Amory B. Lovins
Amory B. Lovins, a 1993 MacArthur Fellow, is a consultant physicist and environmental scientist who advocates and analyses efficient energy use and “soft energy paths”– technologies based on solar, wind, biofuels, geothermal, etc. that are commensurate with their task.
Lovins has advised the energy and other industries as well as the U.S. Departments of Energy and Defense for nearly four decades. He has promoted energy efficiency, the use of renewable energy sources, the generation of energy at or near the site where the energy is actually used, and is a designer of superefficient buildings and vehicles. Alvin Weinberg, the former director of Oak Ridge National Laboratory in Tennessee, called him “surely the most articulate writer on energy in the whole world today,” and Newsweek described him as “one of the Western world’s most influential energy thinkers.”

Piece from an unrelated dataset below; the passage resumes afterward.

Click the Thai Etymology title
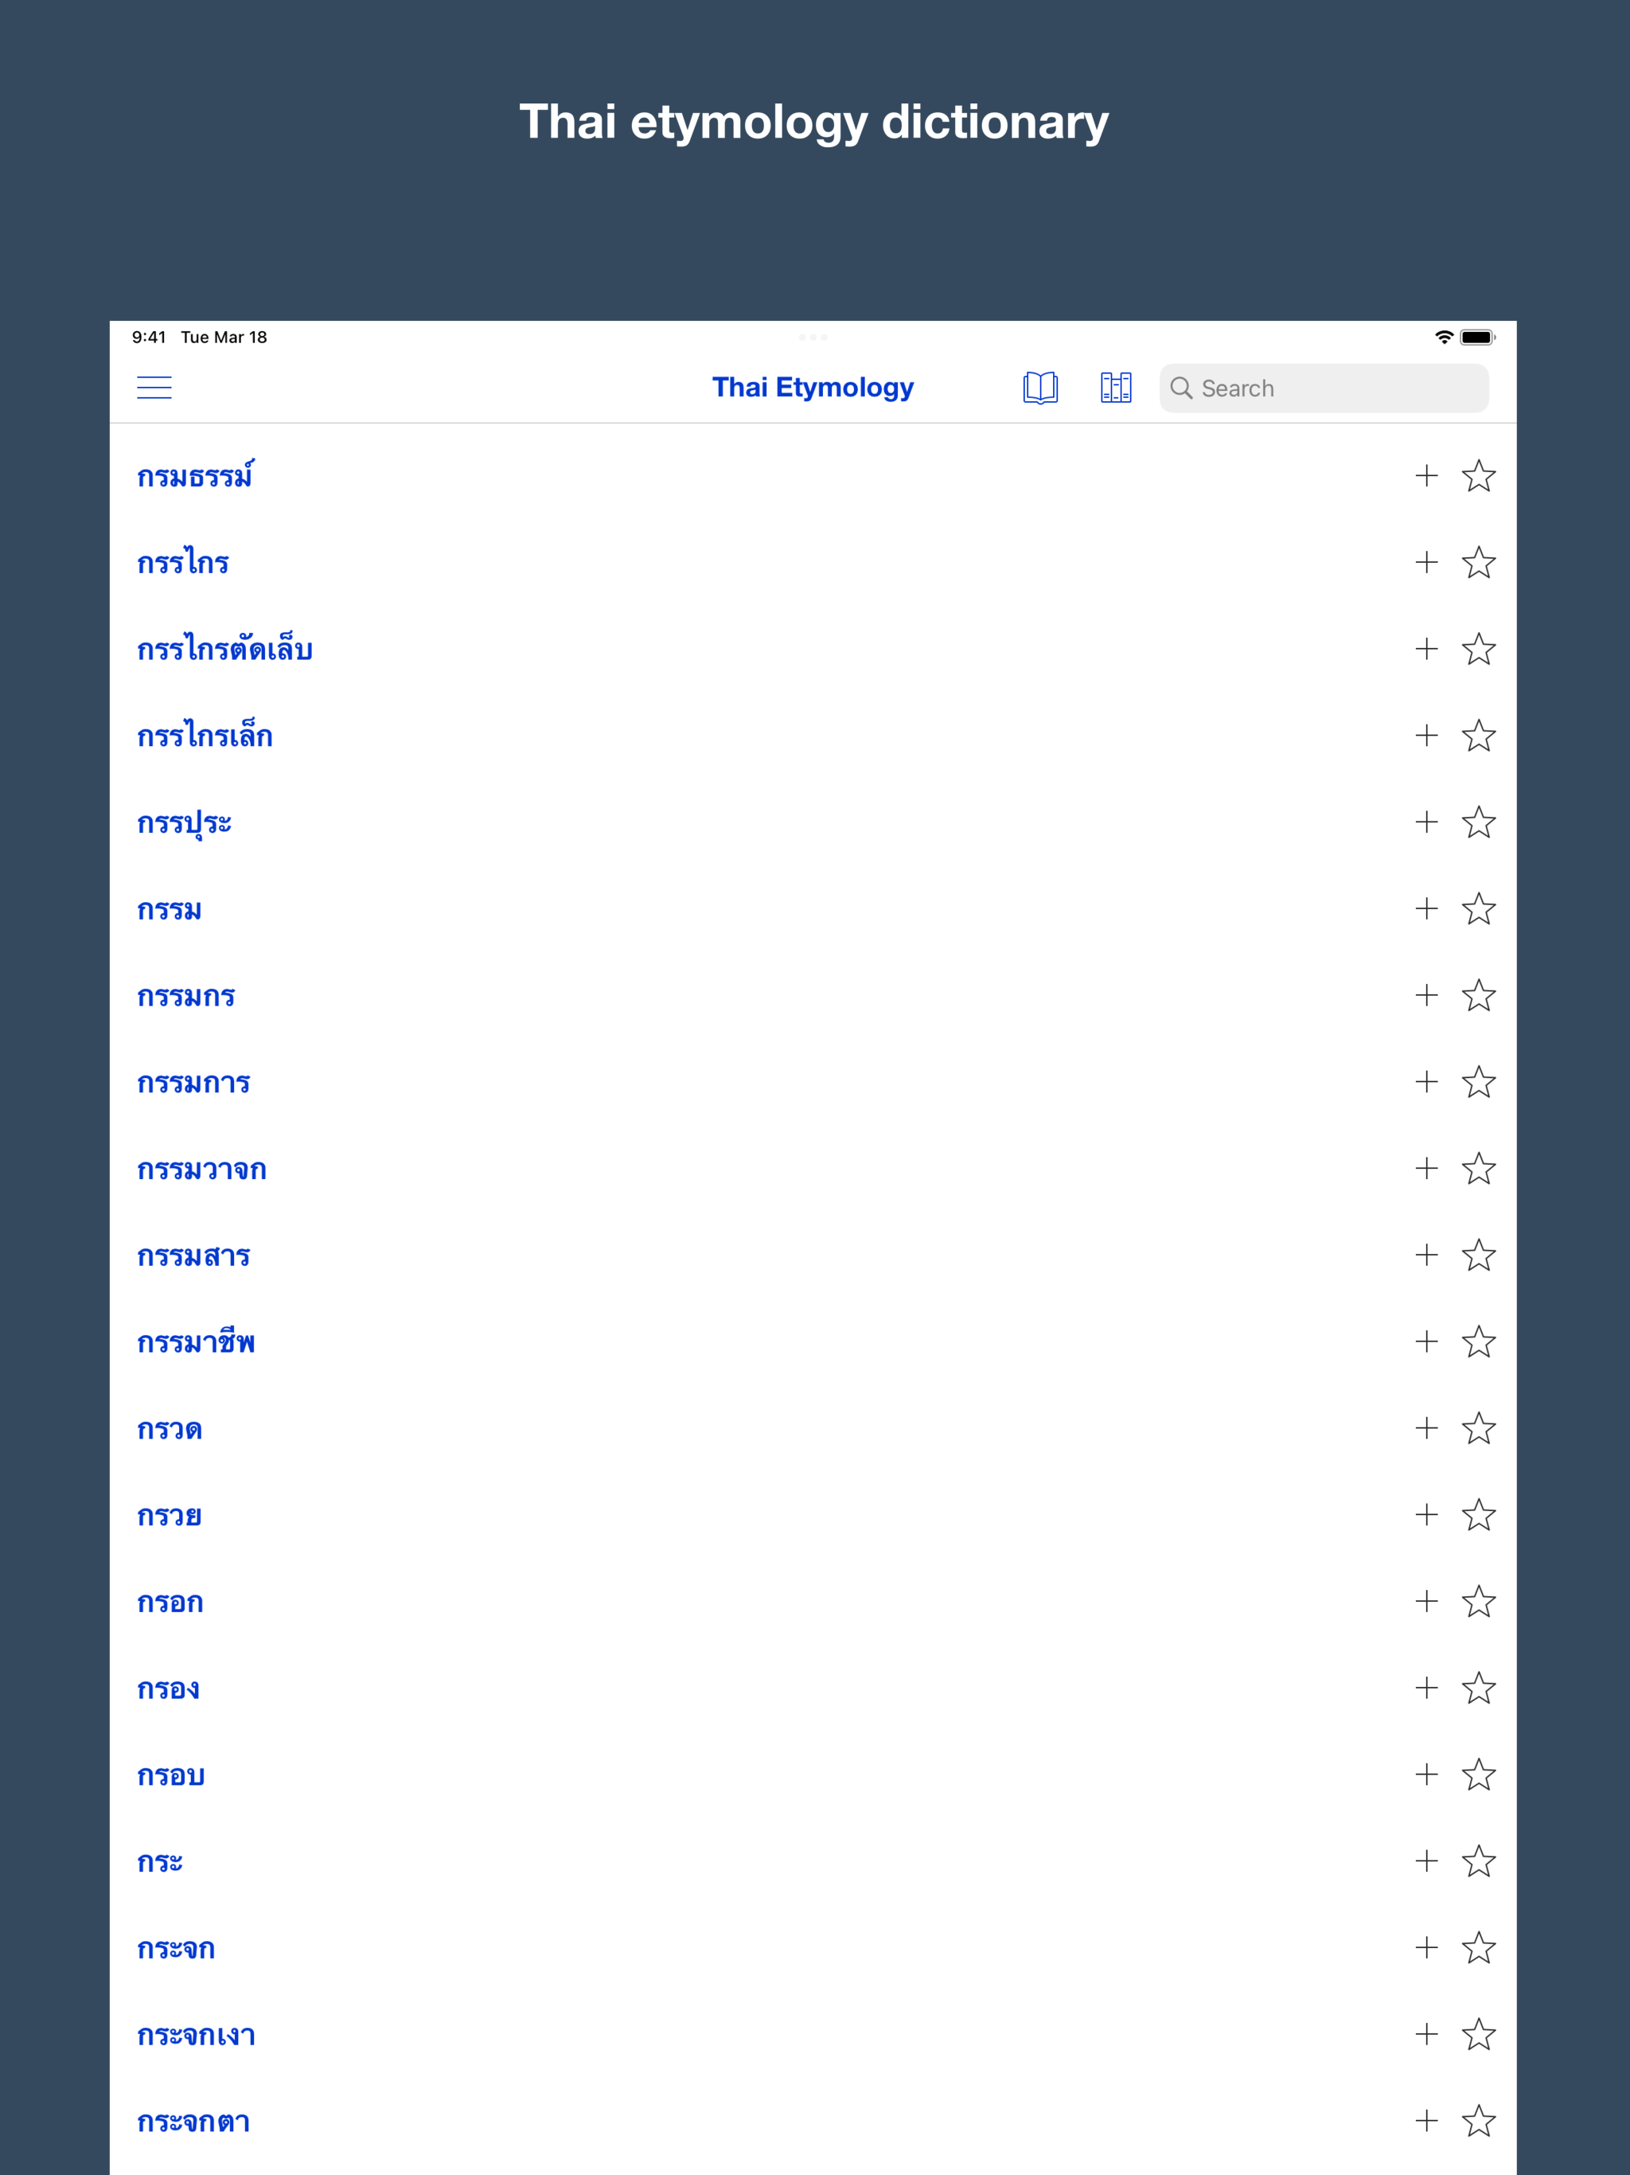Image resolution: width=1630 pixels, height=2175 pixels. [x=813, y=387]
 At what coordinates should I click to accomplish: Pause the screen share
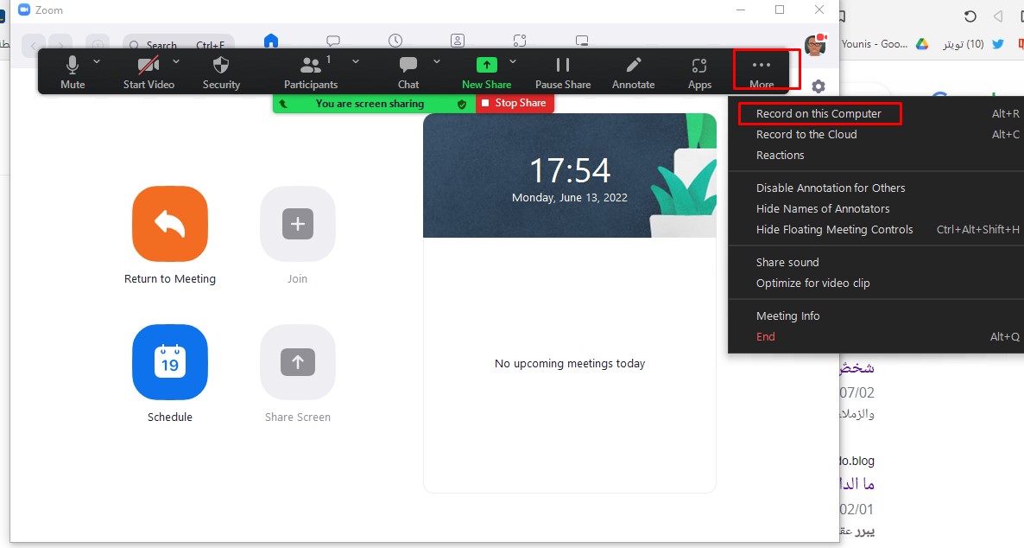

In 1982 he co-founded the Rocky Mountain Institute, where he currently serves as Chief Scientist. The Institute’s goal is to transform global energy use to create a clean, prosperous, and secure low-carbon future. Partnering with industry and business has met with success in efforts to reduce energy use across the transportation, buildings, industrial, and electricity sectors.
Lovins’s numerous books include Natural Capitalism (1999), Small Is Profitable (2002), Winning the Oil Endgame (2004), The Essential Amory Lovins (2011), and Reinventing Fire (2011). He has received countless awards, prizes, and medals, including Hero for the Planet Award and the Alternative Nobel Prize.